-- Extract provided follows --

2. Investment Experience. The Purchaser has sufficient knowledge and experience in financial and business matters so as to be capable of evaluating the merits and risks of its investment in the Securities. The Purchaser is capable of bearing the economic risks of such investment, including a complete loss of its investment.
3. Speculative Nature of Investment. The Purchaser understands and acknowledges that its investment in the Securities is highly speculative and involves substantial risks. The Purchaser can bear the economic risk of its investment and is able, without impairing its financial condition, to hold the Securities for an indefinite period of time and to suffer a complete loss of its investment.
4. Status of Purchaser. The Purchaser is (i) an “accredited investor” within the meaning of Rule 501 of Regulation D under the Securities Act and/or (ii) not a “U.S. person” within the meaning of Regulation S under the Securities Act.

-- Extract provided concluded --
-- Supplied material follows --

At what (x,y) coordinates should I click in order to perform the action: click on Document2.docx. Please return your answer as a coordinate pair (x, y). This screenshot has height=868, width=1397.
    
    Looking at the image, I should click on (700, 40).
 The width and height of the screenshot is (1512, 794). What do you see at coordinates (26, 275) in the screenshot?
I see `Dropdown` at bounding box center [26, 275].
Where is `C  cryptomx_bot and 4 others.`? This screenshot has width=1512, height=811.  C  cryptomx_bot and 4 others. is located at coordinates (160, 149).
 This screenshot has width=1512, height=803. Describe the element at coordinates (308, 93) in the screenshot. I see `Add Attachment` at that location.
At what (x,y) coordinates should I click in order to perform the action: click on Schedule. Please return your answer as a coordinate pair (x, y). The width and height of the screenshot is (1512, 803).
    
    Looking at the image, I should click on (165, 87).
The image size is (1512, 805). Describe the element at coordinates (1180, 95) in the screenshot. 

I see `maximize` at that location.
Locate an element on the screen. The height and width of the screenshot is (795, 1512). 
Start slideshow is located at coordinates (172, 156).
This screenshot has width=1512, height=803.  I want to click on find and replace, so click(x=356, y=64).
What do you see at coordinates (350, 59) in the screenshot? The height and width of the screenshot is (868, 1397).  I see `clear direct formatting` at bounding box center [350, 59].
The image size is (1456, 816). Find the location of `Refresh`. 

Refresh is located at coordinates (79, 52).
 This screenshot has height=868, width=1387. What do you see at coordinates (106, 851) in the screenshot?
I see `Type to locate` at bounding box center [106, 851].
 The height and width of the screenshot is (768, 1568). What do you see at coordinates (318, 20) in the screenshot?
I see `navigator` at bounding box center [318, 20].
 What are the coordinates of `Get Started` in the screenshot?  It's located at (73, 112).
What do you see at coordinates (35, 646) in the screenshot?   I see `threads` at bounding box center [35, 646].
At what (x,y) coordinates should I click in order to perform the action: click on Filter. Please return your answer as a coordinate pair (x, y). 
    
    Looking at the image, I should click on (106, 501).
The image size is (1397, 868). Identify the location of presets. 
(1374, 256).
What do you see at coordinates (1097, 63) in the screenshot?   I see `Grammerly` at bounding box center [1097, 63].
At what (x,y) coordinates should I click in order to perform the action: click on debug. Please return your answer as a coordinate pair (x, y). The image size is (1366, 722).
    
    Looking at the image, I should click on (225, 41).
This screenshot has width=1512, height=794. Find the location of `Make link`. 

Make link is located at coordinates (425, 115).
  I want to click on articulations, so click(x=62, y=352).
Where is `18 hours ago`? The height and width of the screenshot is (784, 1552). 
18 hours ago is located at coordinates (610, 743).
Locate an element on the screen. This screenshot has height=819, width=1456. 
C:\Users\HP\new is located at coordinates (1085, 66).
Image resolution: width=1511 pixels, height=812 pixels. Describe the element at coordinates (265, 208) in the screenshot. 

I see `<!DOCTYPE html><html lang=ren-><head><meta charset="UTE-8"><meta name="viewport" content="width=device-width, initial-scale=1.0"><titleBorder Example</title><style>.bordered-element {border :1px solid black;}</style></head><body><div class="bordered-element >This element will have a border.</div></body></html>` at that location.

-- Supplied material concluded --

Assignment 1 -
From the purchaser representations, reproduce word for word the stretch from "4. Status of" through "the Securities Act.".
Assignment 2 -
In the purchaser representations, which rule of Regulation D gives the meaning of "accredited investor"?

Worked solution 1 -
4. Status of Purchaser. The Purchaser is (i) an “accredited investor” within the meaning of Rule 501 of Regulation D under the Securities Act and/or (ii) not a “U.S. person” within the meaning of Regulation S under the Securities Act.

Worked solution 2 -
Rule 501